Le dossier est piloté par l’honorable juge Robert Mongeon de la Cour supérieure qui a accepté la mise en place de la méthode américaine de vente connue sous le nom de « Stalking-Horse ». Dans ce processus, des enchérisseurs sont préqualifiés et après diverses négociations, un enchérisseur est retenu comme « stalking horse ». Il procède à une vérification diligente détaillée et négocie une offre d’achat acceptable pour la compagnie. Une fois le montant de cette offre connu, un montant est établi pour dédommager l’offrant si une offre supérieure devait être acceptée et couvrir ainsi ses frais de vérification diligente. L’offre retenue initialement couvrait à peine le prêt DIP. Les enchérisseurs qualifiés sont alors invités à participer à un encan qui a été tenu à New York. Un autre groupe de détenteurs d’obligations a participé à l’encan. À la fin de l’encan, c’est le groupe de l’offrant initial qui a été retenu. Ce groupe de Stalking Horse était en position d’augmenter ses enchères substantiellement puisque le produit de la vente lui revenait en grande partie à titre de créancier garanti détenteur d’obligations.

La transaction a été approuvée par le tribunal à l’automne 2010. Cependant, à ce jour, la transaction n’a toujours pas clôturé en raison de l’absence d’autorisation en vertu de la Loi sur l’investissement étranger, mais surtout en raison de l’absence d’entente avec les syndicats relativement au déficit actuariel du fonds de pension. C’est donc toujours la débitrice White Birch qui opère ses usines plus de onze mois après l’urgente requête pour vendre les actifs….

La nouvelle White Birch aura donc lavé 900M$ de passif et continuerait à opérer à plein régime toutes ses usines alors que les compétiteurs ont réduit leur production globale de papier journal de façon substantielle depuis dix ans. Les questions sont nombreuses dans le dossier White Birch, la transaction aura-t-elle lieu? Les anciens propriétaires sont-ils détenteurs de certaines des obligations et ont-ils une participation dans l’entité qui procède à l’acquisition? Est-ce que les syndicats doivent faire des concessions au niveau du fonds de pension alors que Abitibi Bowater a honoré ses obligations? Est-ce que certaines des usines devront être fermées?
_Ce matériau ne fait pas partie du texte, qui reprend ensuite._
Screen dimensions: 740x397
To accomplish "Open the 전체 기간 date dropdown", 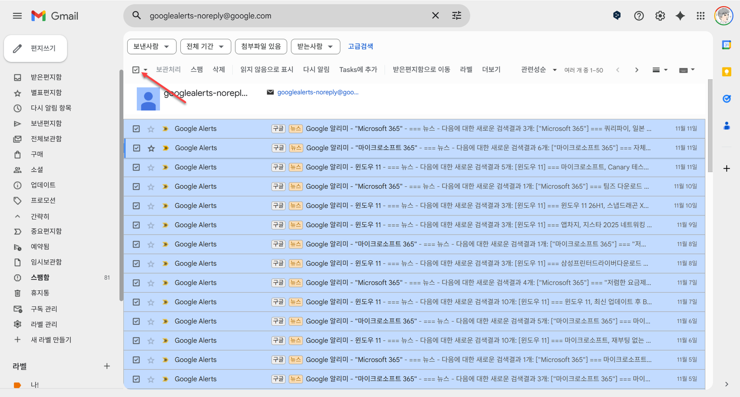I will click(x=205, y=46).
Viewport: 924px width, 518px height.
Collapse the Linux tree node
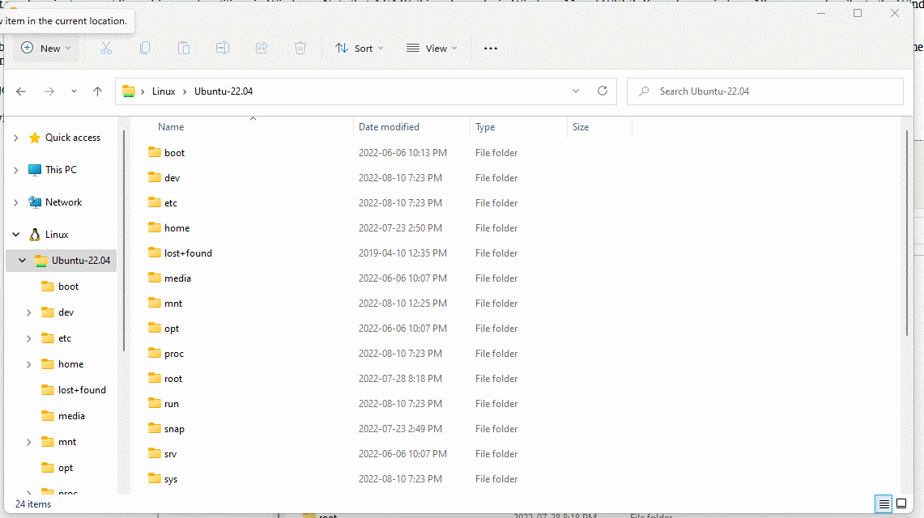click(x=16, y=235)
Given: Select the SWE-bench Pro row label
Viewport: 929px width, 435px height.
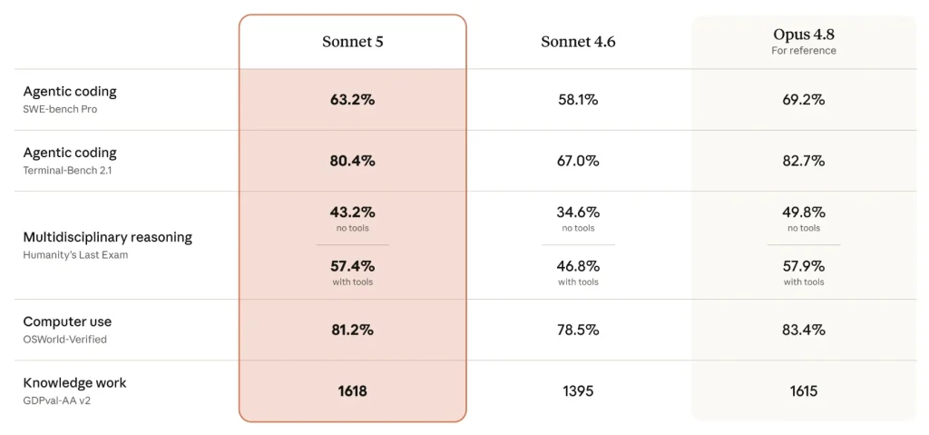Looking at the screenshot, I should [x=60, y=109].
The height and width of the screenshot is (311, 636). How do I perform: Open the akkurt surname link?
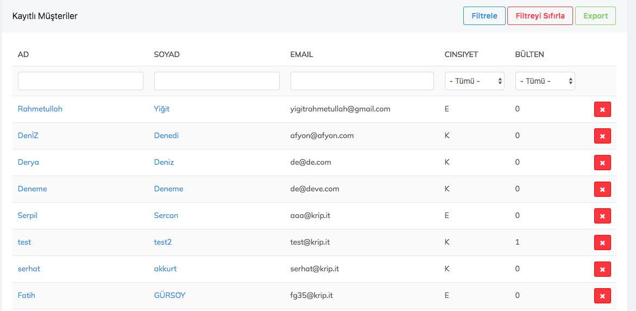tap(165, 269)

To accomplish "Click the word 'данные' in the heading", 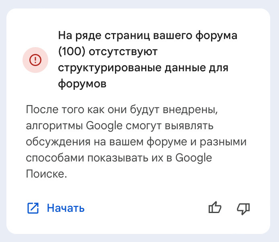I will click(185, 68).
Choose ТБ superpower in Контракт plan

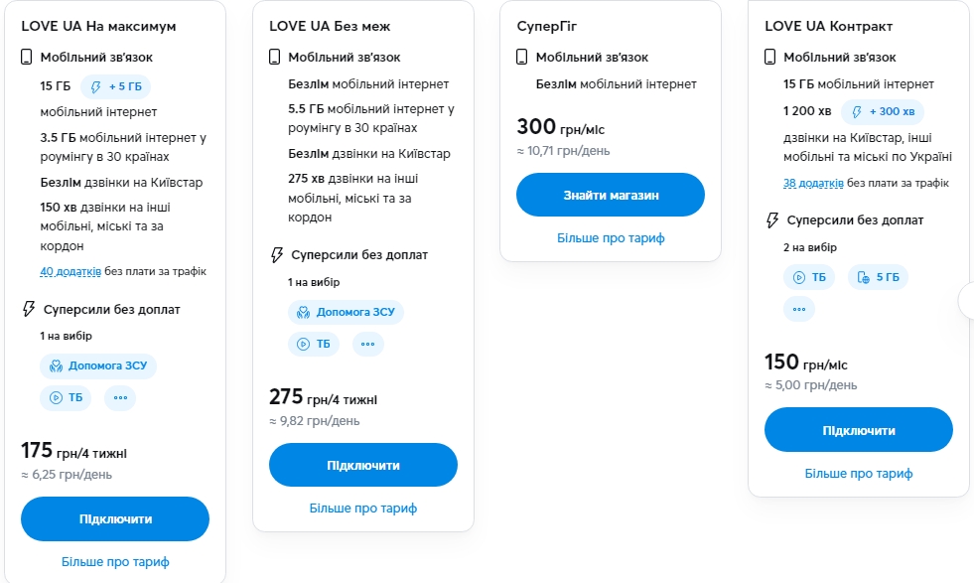click(x=809, y=277)
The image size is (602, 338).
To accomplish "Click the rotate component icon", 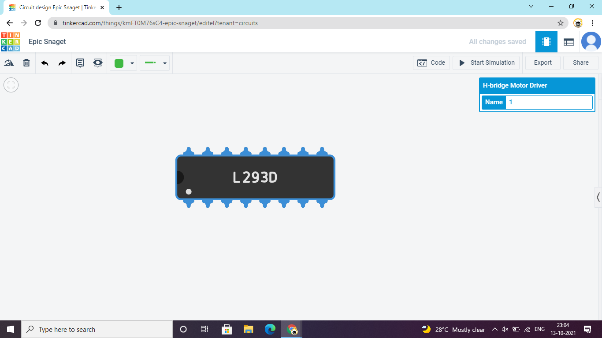I will click(x=9, y=63).
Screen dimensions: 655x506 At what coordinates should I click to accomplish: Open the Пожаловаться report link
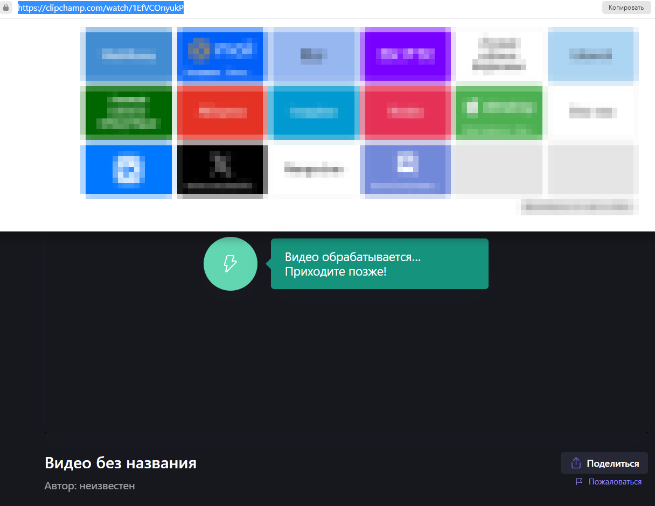coord(615,482)
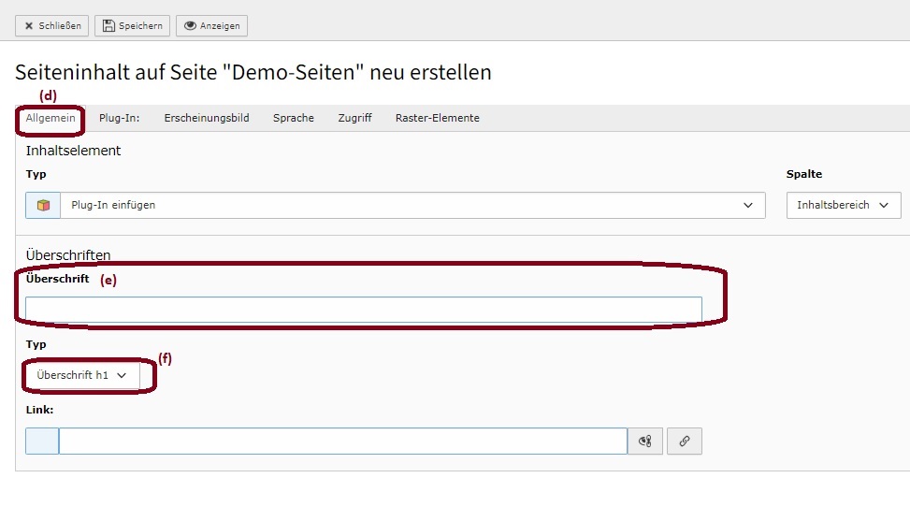Click the plug-in cube icon beside Typ
Screen dimensions: 910x507
[x=43, y=205]
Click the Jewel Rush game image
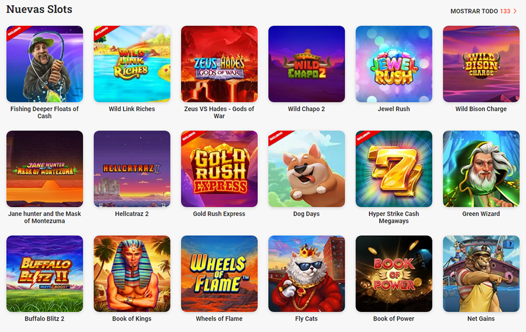The image size is (526, 332). (394, 64)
Entre-temps, Le Soleil rapporte que Brant Industries percevrait une commission ou frais de gestion de 3% sur les ventes de White Birch, soit quelques six millions de dollars (6 000 000$) pour les trois premiers mois de 2011 seulement. Ceci a depuis été confirmé par le contrôleur dans un de ses rapports au tribunal. Seriez-vous pressés de régler avec les syndicats dans ces conditions?